_TASK INPUTS_
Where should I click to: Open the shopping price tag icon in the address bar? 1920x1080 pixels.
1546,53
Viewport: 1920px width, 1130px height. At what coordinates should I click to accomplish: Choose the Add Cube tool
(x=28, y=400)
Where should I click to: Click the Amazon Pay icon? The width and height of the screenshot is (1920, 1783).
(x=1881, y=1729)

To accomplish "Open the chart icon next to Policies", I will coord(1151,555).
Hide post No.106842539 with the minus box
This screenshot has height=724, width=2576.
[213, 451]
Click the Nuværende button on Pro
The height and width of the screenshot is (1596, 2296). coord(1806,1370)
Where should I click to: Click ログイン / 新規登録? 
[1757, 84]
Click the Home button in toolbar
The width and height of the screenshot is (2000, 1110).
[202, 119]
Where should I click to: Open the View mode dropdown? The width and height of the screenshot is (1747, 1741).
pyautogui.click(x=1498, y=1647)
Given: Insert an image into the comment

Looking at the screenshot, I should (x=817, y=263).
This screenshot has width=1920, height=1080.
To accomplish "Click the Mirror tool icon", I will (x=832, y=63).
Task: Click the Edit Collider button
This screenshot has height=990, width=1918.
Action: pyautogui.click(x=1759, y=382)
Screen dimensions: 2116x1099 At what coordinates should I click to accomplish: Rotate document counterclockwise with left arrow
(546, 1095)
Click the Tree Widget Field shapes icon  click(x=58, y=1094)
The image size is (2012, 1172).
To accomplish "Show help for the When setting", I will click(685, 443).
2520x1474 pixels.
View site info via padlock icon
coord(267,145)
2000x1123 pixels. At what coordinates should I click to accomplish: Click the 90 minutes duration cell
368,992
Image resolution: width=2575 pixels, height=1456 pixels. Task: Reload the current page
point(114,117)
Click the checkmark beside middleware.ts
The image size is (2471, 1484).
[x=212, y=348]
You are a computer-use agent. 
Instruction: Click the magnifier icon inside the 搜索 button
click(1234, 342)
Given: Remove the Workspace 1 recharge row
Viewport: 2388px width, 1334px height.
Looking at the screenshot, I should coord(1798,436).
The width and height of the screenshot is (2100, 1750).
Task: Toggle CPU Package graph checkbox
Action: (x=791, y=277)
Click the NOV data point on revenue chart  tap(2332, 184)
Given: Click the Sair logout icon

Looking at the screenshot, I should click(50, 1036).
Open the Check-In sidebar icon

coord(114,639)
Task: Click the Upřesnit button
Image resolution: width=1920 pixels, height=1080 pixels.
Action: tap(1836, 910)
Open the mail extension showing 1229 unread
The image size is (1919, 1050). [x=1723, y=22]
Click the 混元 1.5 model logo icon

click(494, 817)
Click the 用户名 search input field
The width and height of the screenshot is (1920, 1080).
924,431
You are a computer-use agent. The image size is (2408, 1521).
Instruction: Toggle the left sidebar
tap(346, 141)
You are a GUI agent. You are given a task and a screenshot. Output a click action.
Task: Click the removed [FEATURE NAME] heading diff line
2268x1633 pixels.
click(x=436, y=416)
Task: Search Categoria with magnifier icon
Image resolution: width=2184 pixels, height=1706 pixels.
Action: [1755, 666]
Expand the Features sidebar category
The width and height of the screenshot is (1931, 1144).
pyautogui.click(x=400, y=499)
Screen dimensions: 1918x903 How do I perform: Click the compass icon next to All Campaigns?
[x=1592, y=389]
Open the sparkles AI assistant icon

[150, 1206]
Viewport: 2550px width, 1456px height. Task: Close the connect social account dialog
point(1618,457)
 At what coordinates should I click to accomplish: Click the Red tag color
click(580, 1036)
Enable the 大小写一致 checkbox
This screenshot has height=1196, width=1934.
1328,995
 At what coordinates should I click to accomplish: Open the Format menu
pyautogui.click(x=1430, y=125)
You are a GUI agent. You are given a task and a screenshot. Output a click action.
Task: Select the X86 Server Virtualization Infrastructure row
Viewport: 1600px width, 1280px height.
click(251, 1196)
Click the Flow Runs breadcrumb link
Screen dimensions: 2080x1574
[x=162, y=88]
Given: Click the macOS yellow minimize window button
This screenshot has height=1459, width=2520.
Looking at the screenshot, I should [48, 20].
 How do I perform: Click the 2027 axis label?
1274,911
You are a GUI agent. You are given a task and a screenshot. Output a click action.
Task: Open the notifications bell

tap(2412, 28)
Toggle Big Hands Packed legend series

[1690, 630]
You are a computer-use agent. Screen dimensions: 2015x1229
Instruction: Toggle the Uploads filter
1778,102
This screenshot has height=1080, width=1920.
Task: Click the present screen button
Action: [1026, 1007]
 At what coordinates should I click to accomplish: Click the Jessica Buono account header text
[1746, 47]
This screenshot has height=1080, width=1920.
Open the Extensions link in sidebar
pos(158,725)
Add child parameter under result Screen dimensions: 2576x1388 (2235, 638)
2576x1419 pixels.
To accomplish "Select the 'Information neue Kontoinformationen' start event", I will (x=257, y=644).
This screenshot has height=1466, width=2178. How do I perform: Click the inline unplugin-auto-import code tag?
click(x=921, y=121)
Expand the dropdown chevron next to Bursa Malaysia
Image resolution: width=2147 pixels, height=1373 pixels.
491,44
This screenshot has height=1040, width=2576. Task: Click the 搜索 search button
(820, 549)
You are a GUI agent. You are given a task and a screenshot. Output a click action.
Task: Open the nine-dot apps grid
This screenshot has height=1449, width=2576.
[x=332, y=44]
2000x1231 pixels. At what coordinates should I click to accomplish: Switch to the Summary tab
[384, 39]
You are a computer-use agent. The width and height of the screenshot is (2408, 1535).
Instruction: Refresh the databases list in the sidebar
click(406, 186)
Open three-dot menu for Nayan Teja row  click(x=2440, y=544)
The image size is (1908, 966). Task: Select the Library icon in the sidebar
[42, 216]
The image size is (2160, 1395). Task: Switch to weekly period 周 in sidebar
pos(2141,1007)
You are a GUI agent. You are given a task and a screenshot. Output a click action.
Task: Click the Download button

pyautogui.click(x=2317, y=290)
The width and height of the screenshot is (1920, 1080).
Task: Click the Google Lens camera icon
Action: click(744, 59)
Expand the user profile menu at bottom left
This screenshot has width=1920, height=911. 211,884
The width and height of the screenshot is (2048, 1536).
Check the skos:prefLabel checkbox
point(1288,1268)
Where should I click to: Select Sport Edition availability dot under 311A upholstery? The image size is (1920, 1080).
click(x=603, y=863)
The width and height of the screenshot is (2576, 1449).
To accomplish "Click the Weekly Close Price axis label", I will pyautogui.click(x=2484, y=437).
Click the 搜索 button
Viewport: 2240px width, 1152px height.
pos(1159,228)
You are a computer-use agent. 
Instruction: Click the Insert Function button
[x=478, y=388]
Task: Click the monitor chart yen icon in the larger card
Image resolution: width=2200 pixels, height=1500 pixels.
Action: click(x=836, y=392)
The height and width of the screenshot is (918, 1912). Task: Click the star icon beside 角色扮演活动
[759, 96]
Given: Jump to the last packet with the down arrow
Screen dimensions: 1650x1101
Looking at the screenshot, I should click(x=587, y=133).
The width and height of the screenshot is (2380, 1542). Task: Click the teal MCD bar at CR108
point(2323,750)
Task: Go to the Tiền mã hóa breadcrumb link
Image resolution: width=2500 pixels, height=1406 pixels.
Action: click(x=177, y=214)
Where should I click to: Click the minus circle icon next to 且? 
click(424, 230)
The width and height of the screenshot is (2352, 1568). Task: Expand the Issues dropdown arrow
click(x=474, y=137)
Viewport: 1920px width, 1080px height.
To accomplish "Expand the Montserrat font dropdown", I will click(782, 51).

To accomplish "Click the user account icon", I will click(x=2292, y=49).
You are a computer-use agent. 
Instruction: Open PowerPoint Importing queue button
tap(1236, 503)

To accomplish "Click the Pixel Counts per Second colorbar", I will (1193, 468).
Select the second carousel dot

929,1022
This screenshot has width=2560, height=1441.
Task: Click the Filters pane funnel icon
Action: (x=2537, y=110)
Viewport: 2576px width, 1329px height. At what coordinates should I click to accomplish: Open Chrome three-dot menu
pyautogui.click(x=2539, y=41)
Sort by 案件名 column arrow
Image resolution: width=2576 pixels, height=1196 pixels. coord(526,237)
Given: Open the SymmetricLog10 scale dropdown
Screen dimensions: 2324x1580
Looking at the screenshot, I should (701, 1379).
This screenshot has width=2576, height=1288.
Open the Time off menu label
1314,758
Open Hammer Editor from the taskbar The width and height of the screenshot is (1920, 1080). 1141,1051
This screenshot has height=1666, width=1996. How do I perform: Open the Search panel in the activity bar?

_HOW TO COMPLETE THIS TASK_
Read the records above. Show each line that has the string "chart".

_RESULT_
To accomplish "Open the chart icon next to Policies", I will coord(1151,555).
Click the NOV data point on revenue chart  tap(2332, 184)
Task: Click the monitor chart yen icon in the larger card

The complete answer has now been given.